##### Records for this exercise #####

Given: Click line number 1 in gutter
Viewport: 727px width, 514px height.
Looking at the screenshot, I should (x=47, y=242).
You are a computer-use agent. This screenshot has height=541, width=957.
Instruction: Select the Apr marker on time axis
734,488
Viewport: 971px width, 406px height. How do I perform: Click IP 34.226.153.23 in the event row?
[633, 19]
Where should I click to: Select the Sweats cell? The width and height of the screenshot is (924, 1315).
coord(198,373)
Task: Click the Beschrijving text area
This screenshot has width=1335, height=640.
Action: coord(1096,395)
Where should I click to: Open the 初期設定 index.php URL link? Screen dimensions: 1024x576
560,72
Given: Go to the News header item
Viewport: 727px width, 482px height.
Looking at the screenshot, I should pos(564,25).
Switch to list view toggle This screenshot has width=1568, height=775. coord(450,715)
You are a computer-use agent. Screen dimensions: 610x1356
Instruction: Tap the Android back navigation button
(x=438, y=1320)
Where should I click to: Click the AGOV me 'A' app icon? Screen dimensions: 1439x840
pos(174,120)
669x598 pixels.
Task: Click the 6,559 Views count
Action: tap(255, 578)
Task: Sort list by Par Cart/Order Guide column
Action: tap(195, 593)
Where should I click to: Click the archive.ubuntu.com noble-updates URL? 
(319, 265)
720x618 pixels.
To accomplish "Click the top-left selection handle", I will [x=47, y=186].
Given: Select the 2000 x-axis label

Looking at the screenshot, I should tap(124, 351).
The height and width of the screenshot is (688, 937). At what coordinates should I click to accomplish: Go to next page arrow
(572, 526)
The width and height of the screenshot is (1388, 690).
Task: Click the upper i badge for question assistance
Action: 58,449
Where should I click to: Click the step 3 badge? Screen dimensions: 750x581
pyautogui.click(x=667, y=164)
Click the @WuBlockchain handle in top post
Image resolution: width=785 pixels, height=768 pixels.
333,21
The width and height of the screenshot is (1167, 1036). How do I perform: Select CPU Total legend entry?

#####

**Task directions**:
Rewrite the material above with every "Viewport" swapped for "Display", keeping everything else unchanged.

**Reply to the exercise**:
Given: Click line number 1 in gutter
Display: 727px width, 514px height.
Looking at the screenshot, I should (x=47, y=242).
You are a computer-use agent. This screenshot has height=541, width=957.
Instruction: Select the Apr marker on time axis
734,488
Display: 971px width, 406px height. How do I perform: Click IP 34.226.153.23 in the event row?
[633, 19]
Where should I click to: Select the Sweats cell? The width and height of the screenshot is (924, 1315).
coord(198,373)
Task: Click the Beschrijving text area
This screenshot has width=1335, height=640.
Action: coord(1096,395)
Where should I click to: Open the 初期設定 index.php URL link? Screen dimensions: 1024x576
560,72
Given: Go to the News header item
Display: 727px width, 482px height.
Looking at the screenshot, I should pos(564,25).
Switch to list view toggle This screenshot has width=1568, height=775. coord(450,715)
You are a computer-use agent. Screen dimensions: 610x1356
Instruction: Tap the Android back navigation button
(x=438, y=1320)
Where should I click to: Click the AGOV me 'A' app icon? Screen dimensions: 1439x840
pos(174,120)
669x598 pixels.
Task: Click the 6,559 Views count
Action: tap(255, 578)
Task: Sort list by Par Cart/Order Guide column
Action: tap(195, 593)
Where should I click to: Click the archive.ubuntu.com noble-updates URL? 
(319, 265)
720x618 pixels.
To accomplish "Click the top-left selection handle", I will [x=47, y=186].
Given: Select the 2000 x-axis label

Looking at the screenshot, I should tap(124, 351).
The height and width of the screenshot is (688, 937). At what coordinates should I click to accomplish: Go to next page arrow
(572, 526)
The width and height of the screenshot is (1388, 690).
Task: Click the upper i badge for question assistance
Action: 58,449
Where should I click to: Click the step 3 badge? Screen dimensions: 750x581
pyautogui.click(x=667, y=164)
Click the @WuBlockchain handle in top post
Image resolution: width=785 pixels, height=768 pixels.
333,21
The width and height of the screenshot is (1167, 1036). How do I perform: Select CPU Total legend entry?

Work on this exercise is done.